**Supplied text**
***
Crosstab splitting results due to presence of unrelated field

I'm using postgres 9.1 with tablefunc:crosstab
I have a table with the following structure:
CREATE TABLE marketdata.instrument_data
(
dt date NOT NULL,
instrument text NOT NULL,
field text NOT NULL,
value numeric,
CONSTRAINT instrument_data_pk PRIMARY KEY (dt , instrument , field )
)
This is populated by a script that fetches data daily. So it might look like so:
| dt | instrument | field | value |
|------------+-------------------+-----------+-------|
| 2014-05-23 | SGX.MiniJGB.2014U | PX_VOLUME | 1 |
| 2014-05-23 | SGX.MiniJGB.2014U | OPEN_INT | 2 |
I then use the following crosstab query to pivot the table:
select dt, instrument, vol, oi
FROM crosstab($$
select dt, instrument, field, value
from marketdata.instrument_data
where field = 'PX_VOLUME' or field = 'OPEN_INT'
$$::text, $$VALUES ('PX_VOLUME'),('OPEN_INT')$$::text
) vol(dt date, instrument text, vol numeric, oi numeric);
Running this I get the result:
| dt | instrument | vol | oi |
|------------+-------------------+-----+----|
| 2014-05-23 | SGX.MiniJGB.2014U | 1 | 2 |
The problem:
When running this with lot of real data in the table, I noticed that for some fields the function was splitting the result over two rows:
| dt | instrument | vol | oi |
|------------+-------------------+-----+----|
| 2014-05-23 | SGX.MiniJGB.2014U | 1 | |
| 2014-05-23 | SGX.MiniJGB.2014U | | 2 |
I checked that the dt and instrument fields were identical and produced a work-around by grouping the ouput of the crosstab.
***
**Recorded information**
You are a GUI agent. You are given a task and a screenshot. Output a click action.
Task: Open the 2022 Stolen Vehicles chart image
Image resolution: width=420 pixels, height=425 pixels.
***
**Work to be completed**
In the crosstab post, list every column that the CREATE TABLE statement defines for marketdata.instrument_data, along with its data type.

**Solved problem**
dt (date), instrument (text), field (text), value (numeric)